In multimedia understanding tasks, corrupted samples pose a critical challenge, because when fed to machine learning models they lead to performance degradation. In the past, three groups of approaches have been proposed to handle noisy data: i) enhancer and denoiser modules to improve the quality of the noisy data, ii) data augmentation approaches, and iii) domain adaptation strategies. All the aforementioned approaches come with drawbacks that limit their applicability; the first has high computational costs and requires pairs of clean-corrupted data for training, while the others only allow deployment of the same task/network they were trained on (\ie, when upstream and downstream task/network are the same). In this paper, we propose SyMPIE to solve these shortcomings. To this end, we design a small, modular, and efficient (just 2GFLOPs to process a Full HD image) system to enhance input data for robust downstream multimedia understanding with minimal computational cost. Our SyMPIE is pre-trained on an upstream task/network that should not match the downstream ones and does not need paired clean-corrupted samples. Our key insight is that most input corruptions found in real-world tasks can be modeled through global operations on color channels of images or spatial filters with small kernels. We validate our approach on multiple datasets and tasks, such as image classification (on ImageNetC, ImageNetC-Bar, VizWiz, and a newly proposed mixed corruption benchmark named ImageNetC-mixed) and semantic segmentation (on Cityscapes, ACDC, and DarkZurich) with consistent improvements of about 5\% relative accuracy gain across the board. The code of our approach and the new ImageNetC-mixed benchmark will be made available upon publication.
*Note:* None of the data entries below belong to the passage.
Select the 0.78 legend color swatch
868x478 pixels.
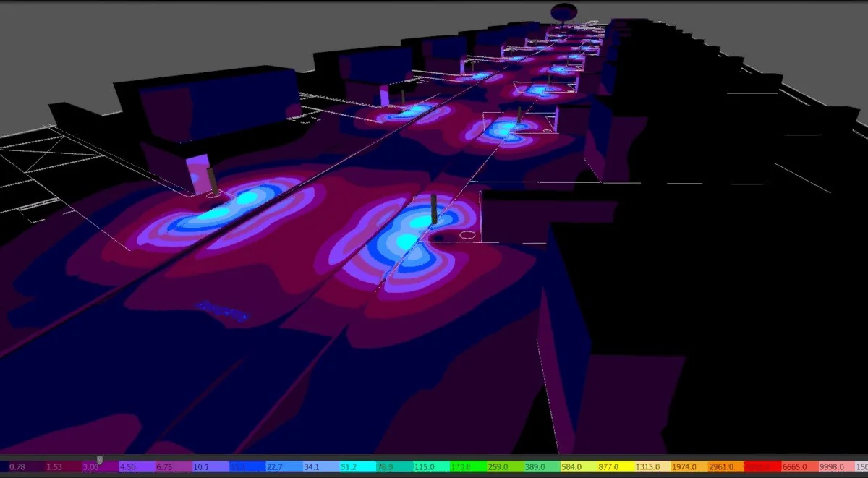click(x=22, y=467)
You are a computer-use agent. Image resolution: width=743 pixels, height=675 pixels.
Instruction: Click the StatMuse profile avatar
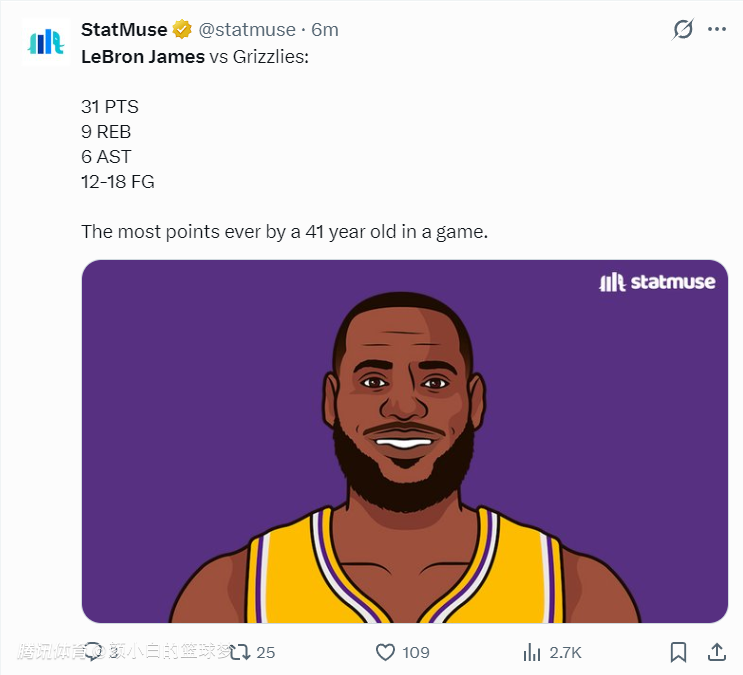pos(45,41)
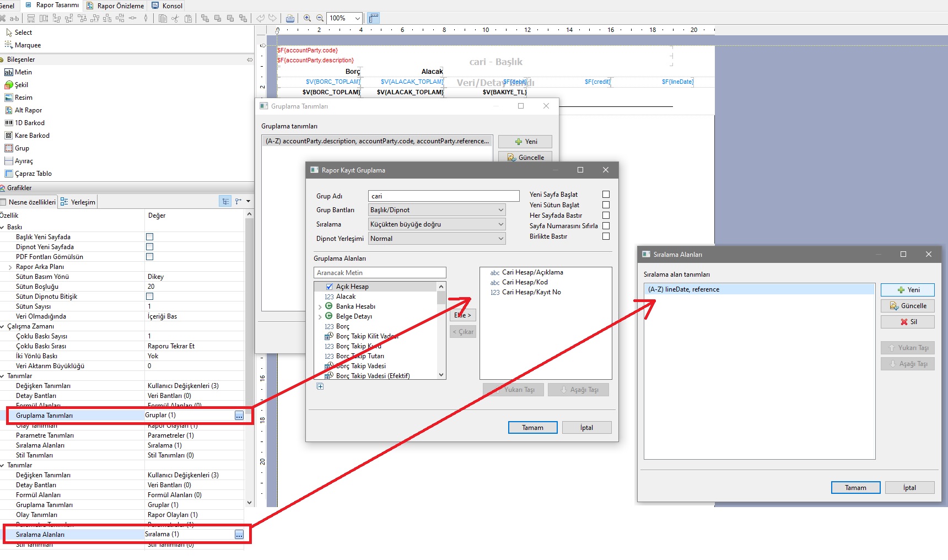
Task: Pick the Kare Barkod component
Action: pos(31,136)
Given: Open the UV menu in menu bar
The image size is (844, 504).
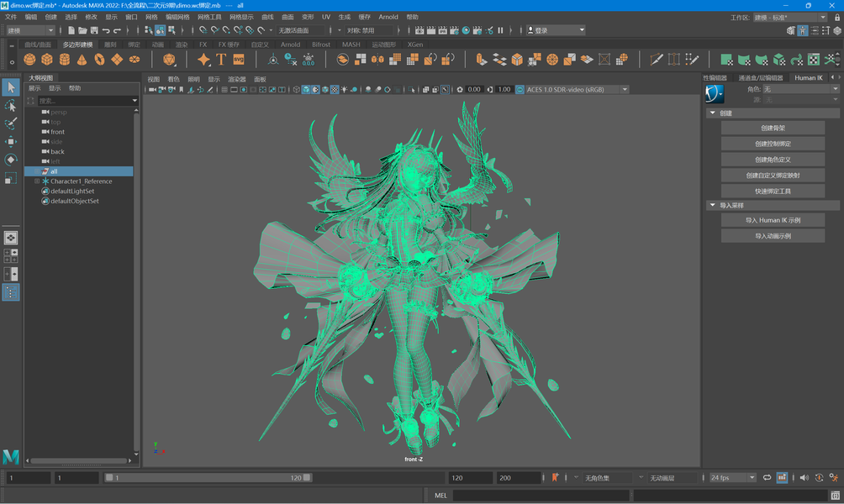Looking at the screenshot, I should click(x=326, y=17).
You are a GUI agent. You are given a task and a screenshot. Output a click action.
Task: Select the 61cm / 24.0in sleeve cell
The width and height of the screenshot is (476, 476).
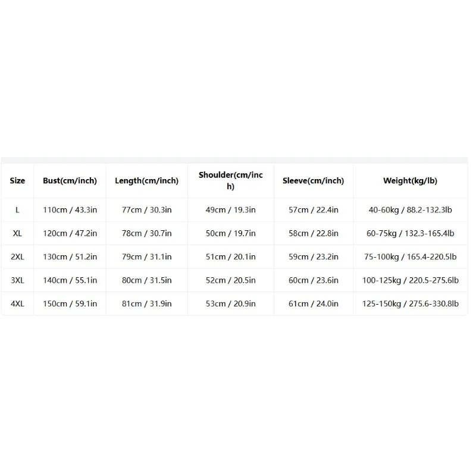[314, 303]
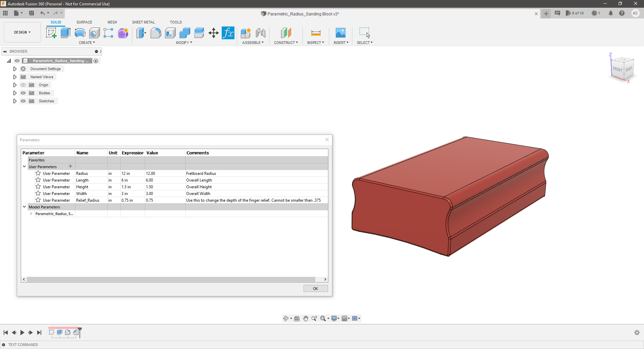Activate the Move/Copy tool icon
Screen dimensions: 644x349
213,33
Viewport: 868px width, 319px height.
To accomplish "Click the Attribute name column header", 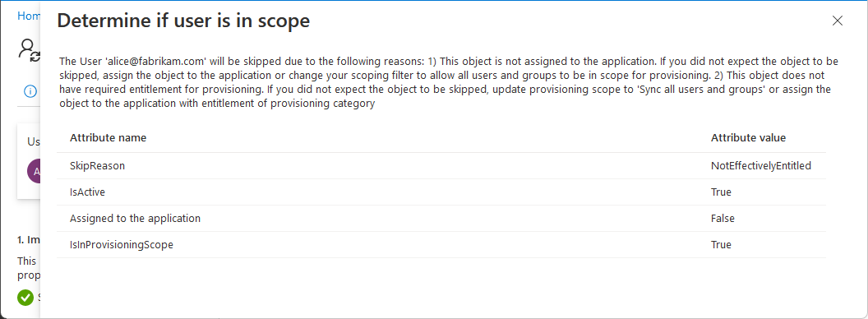I will coord(108,138).
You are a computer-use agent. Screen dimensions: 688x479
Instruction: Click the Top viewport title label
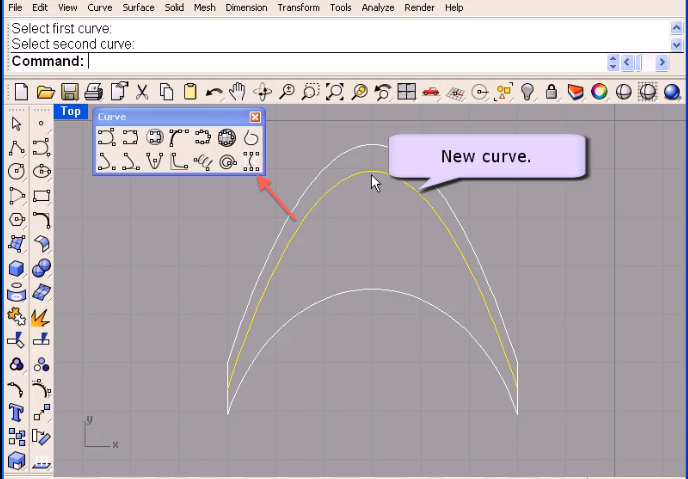pos(70,111)
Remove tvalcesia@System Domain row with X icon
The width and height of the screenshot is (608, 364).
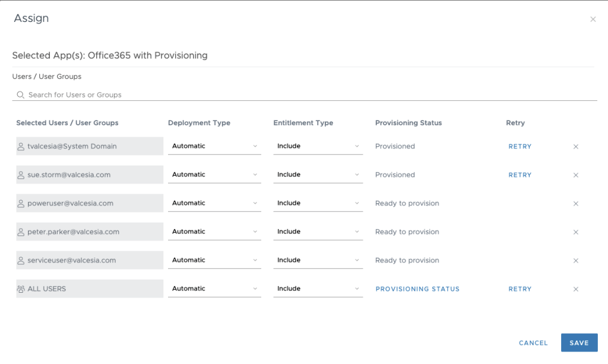tap(575, 147)
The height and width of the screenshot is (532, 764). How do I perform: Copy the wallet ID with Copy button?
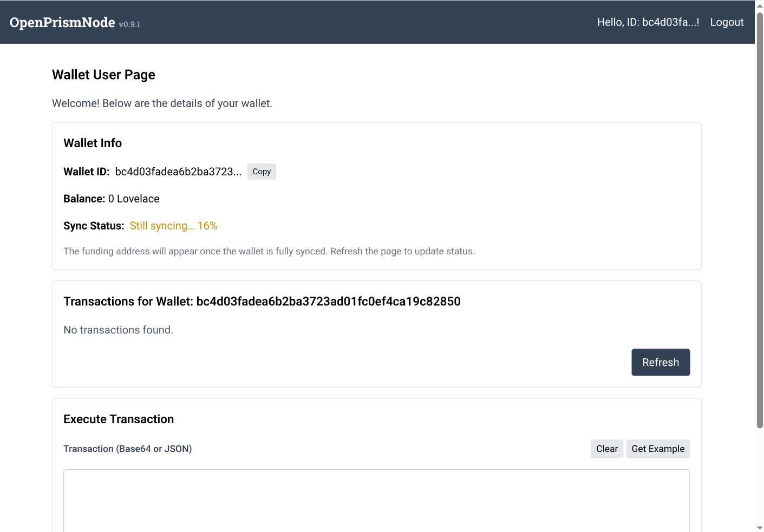click(262, 172)
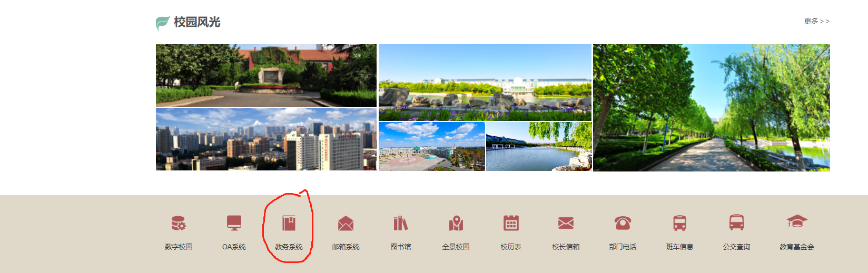Open the 公交查询 bus icon
868x273 pixels.
[736, 223]
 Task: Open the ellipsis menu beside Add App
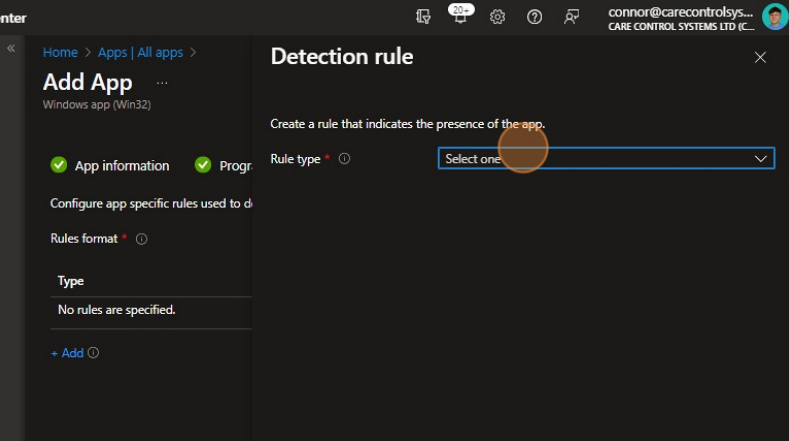coord(162,83)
翻译：在多媒体理解任务中，损坏样本构成关键挑战：当这些样本输入机器学习模型时，会导致性能下降。过去，研究人员提出了三类处理噪声数据的方法：i) 用于提升噪声数据质量的增强与去噪模块，ii) 数据增强方法，以及iii) 领域自适应策略。上述方法均存在限制其适用性的缺陷：第一类方法计算成本高，且需要成对的干净-损坏数据进行训练；而其他方法仅能部署在与训练时相同的任务/网络上（即上下游任务/网络相同时）。本文提出SyMPIE以解决上述不足。为此，我们设计了一个小型化、模块化且高效的系统（处理全高清图像仅需2GFLOPs），通过最小化计算成本增强输入数据以实现鲁棒的下游多媒体理解。我们的SyMPIE在上下游任务/网络不必匹配的条件下进行预训练，且无需成对的干净-损坏样本。核心见解在于：现实任务中的大多数输入损坏可通过图像颜色通道的全局操作或小核空间滤波器进行建模。我们在多个数据集和任务上验证了该方法，包括图像分类（在ImageNetC、ImageNetC-Bar、VizWiz及新提出的混合损坏基准ImageNetC-mixed上）和语义分割（在Cityscapes、ACDC和DarkZurich上），整体上实现了约5%的相对准确率提升。我们的方法代码及新提出的ImageNetC-mixed基准将在论文发表后公开提供。